## Work task
Will you write out the data exactly, excluding every picture?

## Data in this exercise
━━━━━━━━━━━━━━━━
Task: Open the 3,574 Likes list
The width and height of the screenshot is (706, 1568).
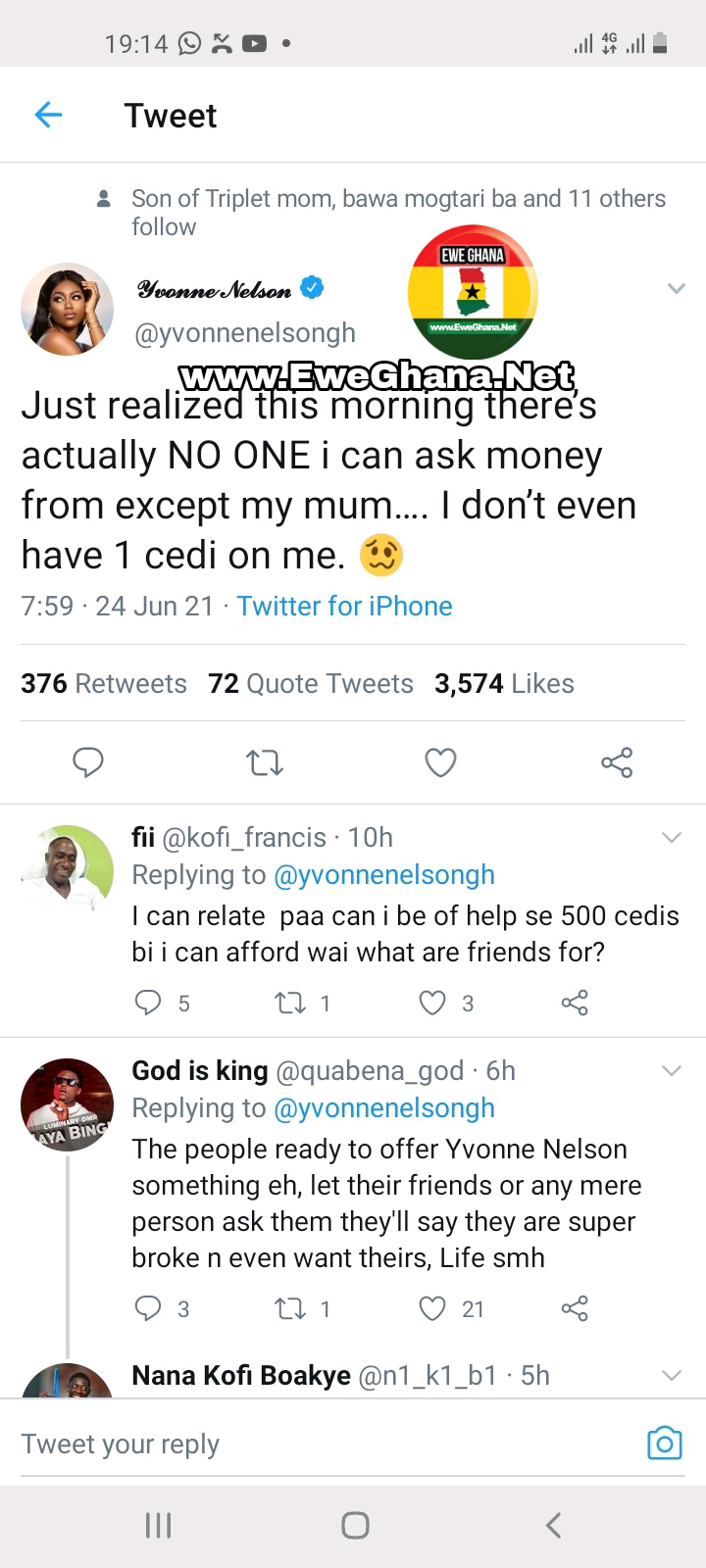Action: [504, 683]
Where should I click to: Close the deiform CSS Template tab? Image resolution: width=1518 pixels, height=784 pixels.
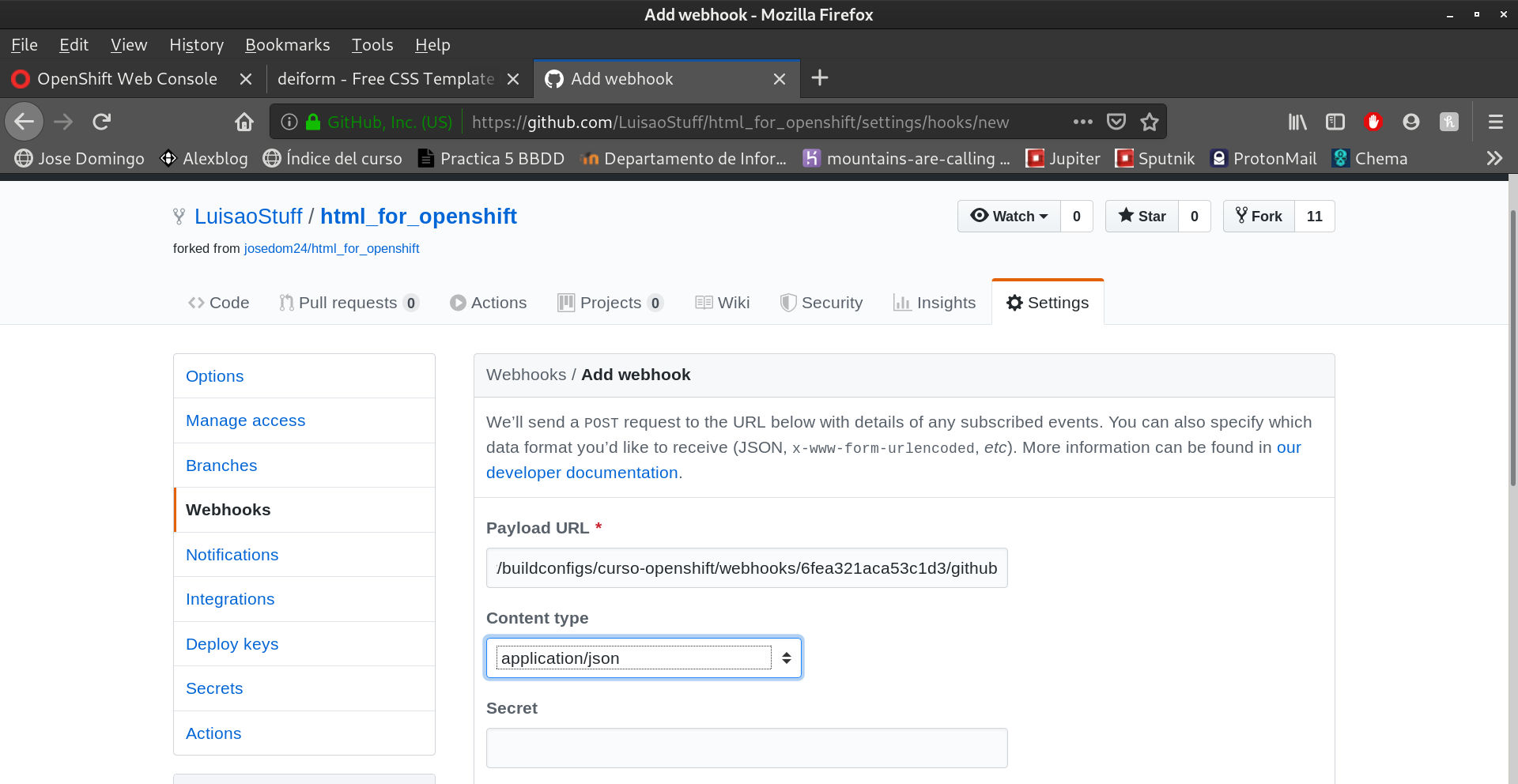pyautogui.click(x=513, y=79)
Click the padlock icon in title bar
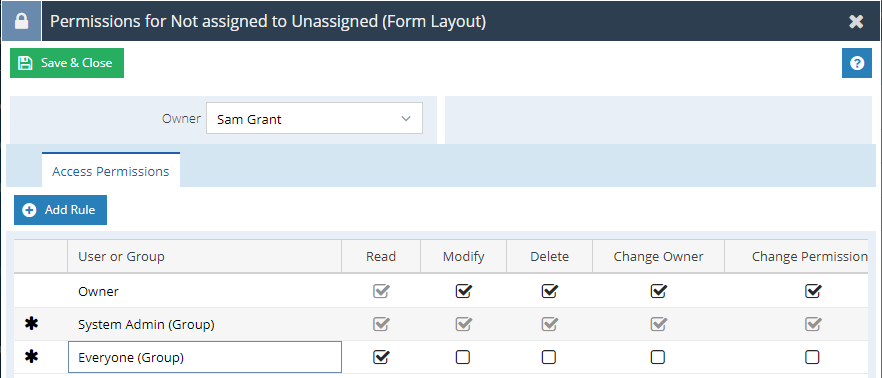This screenshot has width=882, height=378. click(21, 21)
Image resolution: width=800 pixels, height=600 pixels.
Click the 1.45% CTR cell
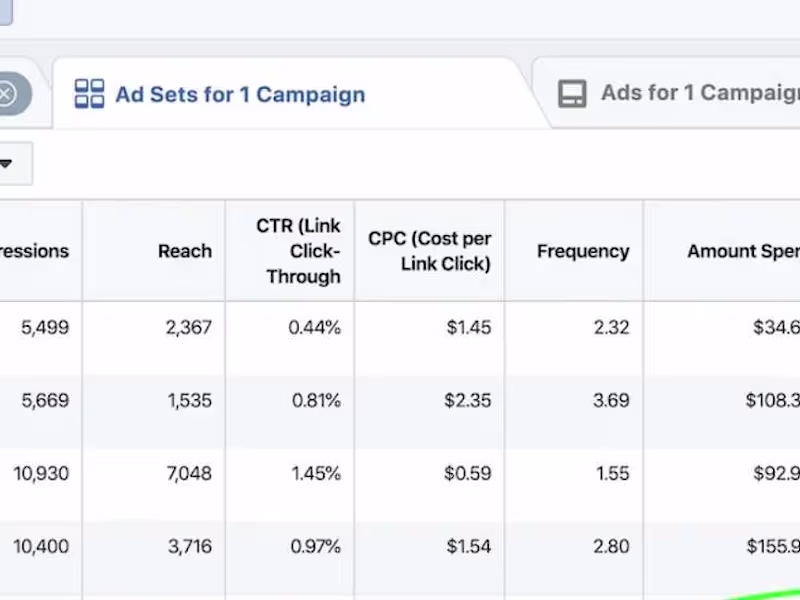(316, 473)
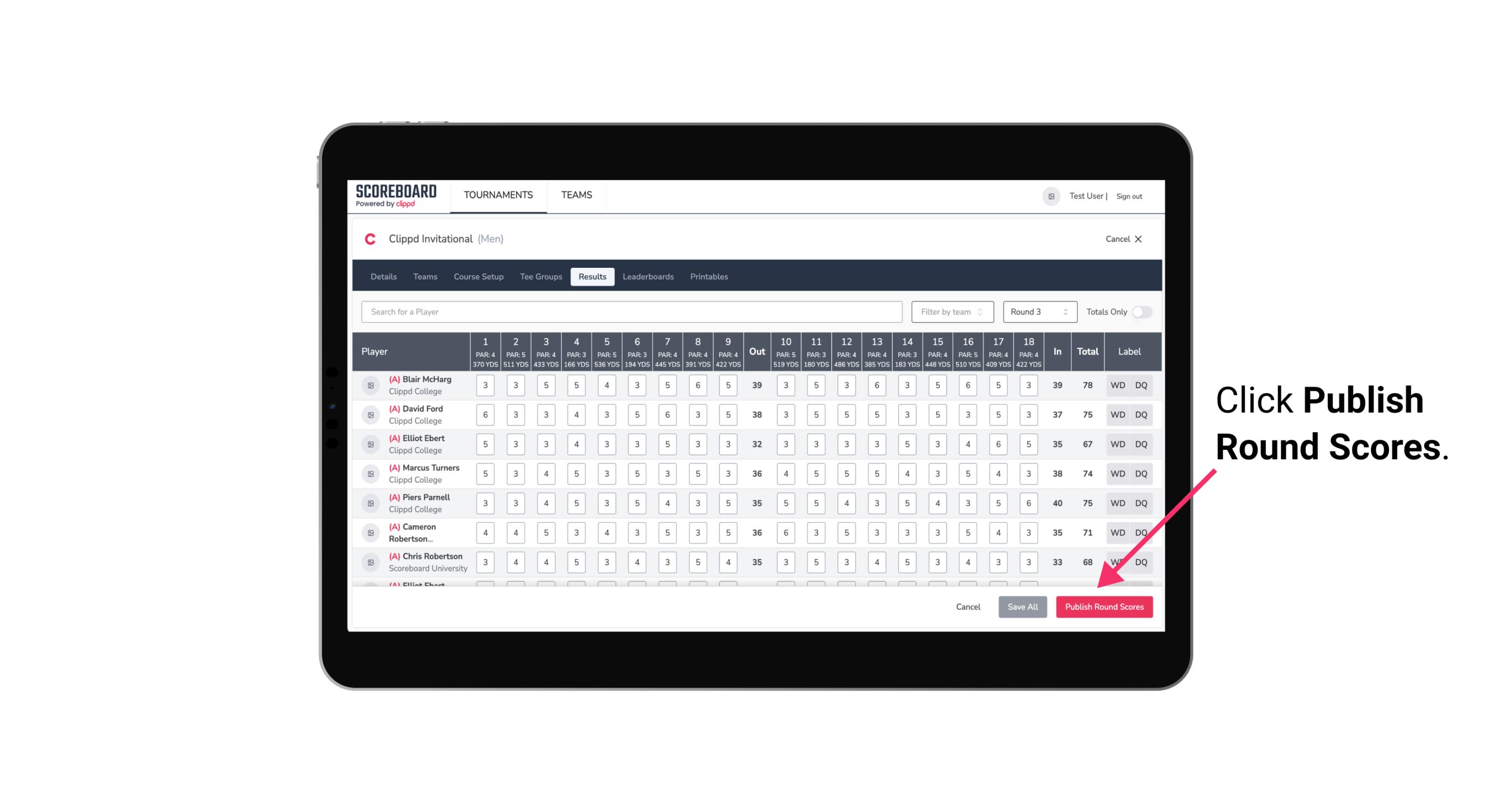Image resolution: width=1510 pixels, height=812 pixels.
Task: Click the cancel X icon top right
Action: 1139,239
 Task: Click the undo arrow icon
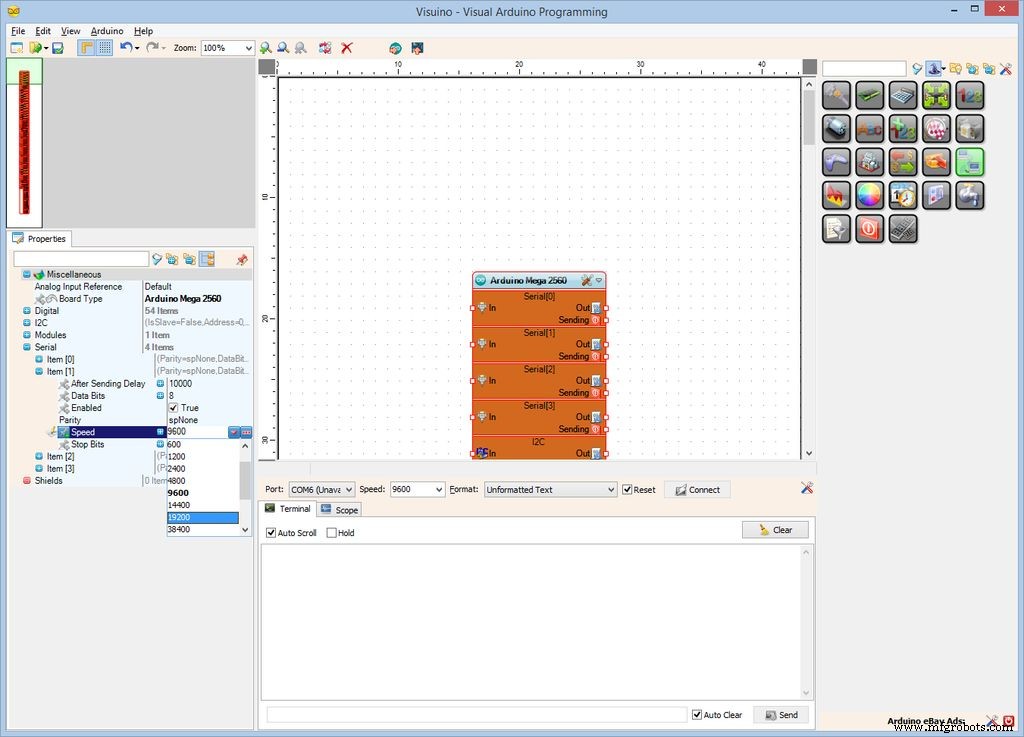[x=125, y=48]
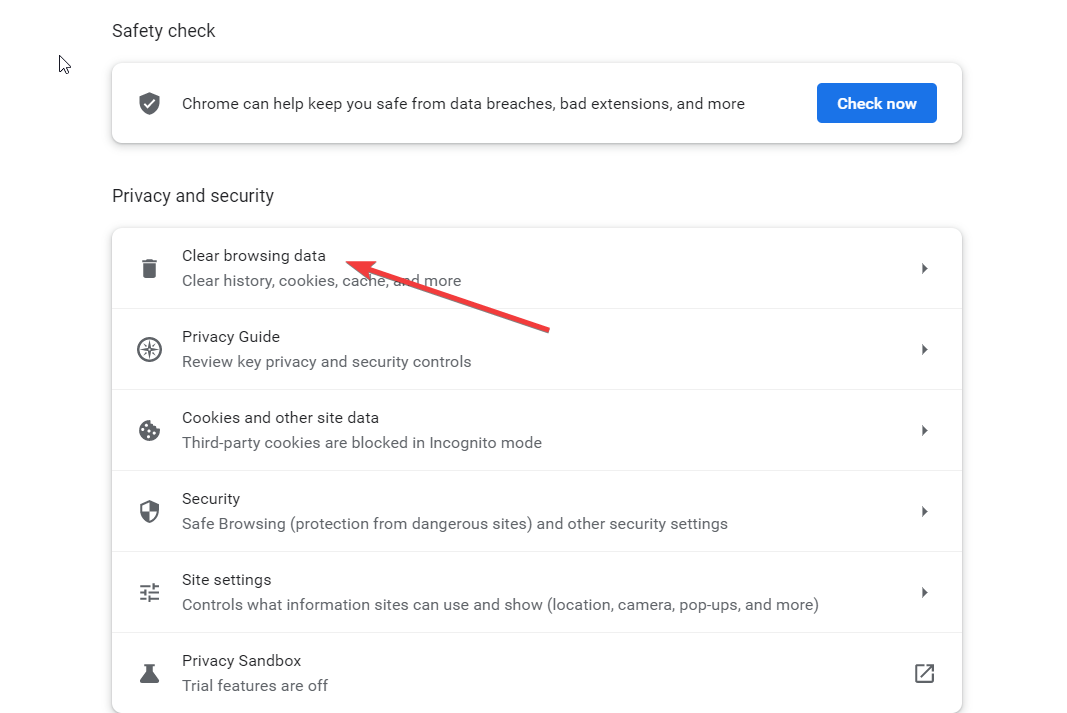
━━━━━━━━━━━━━━━━
## Solved exercise
Task: Open the 3,574 Likes list
The width and height of the screenshot is (706, 1568).
Action: [504, 683]
Where should I click to: Close the deiform CSS Template tab? Image resolution: width=1518 pixels, height=784 pixels.
pyautogui.click(x=513, y=79)
Click the padlock icon in title bar
This screenshot has width=882, height=378. click(21, 21)
Image resolution: width=800 pixels, height=600 pixels.
Click the 1.45% CTR cell
(316, 473)
Image resolution: width=1510 pixels, height=812 pixels.
Task: Click the cancel X icon top right
Action: 1139,239
 Task: Click the undo arrow icon
[x=125, y=48]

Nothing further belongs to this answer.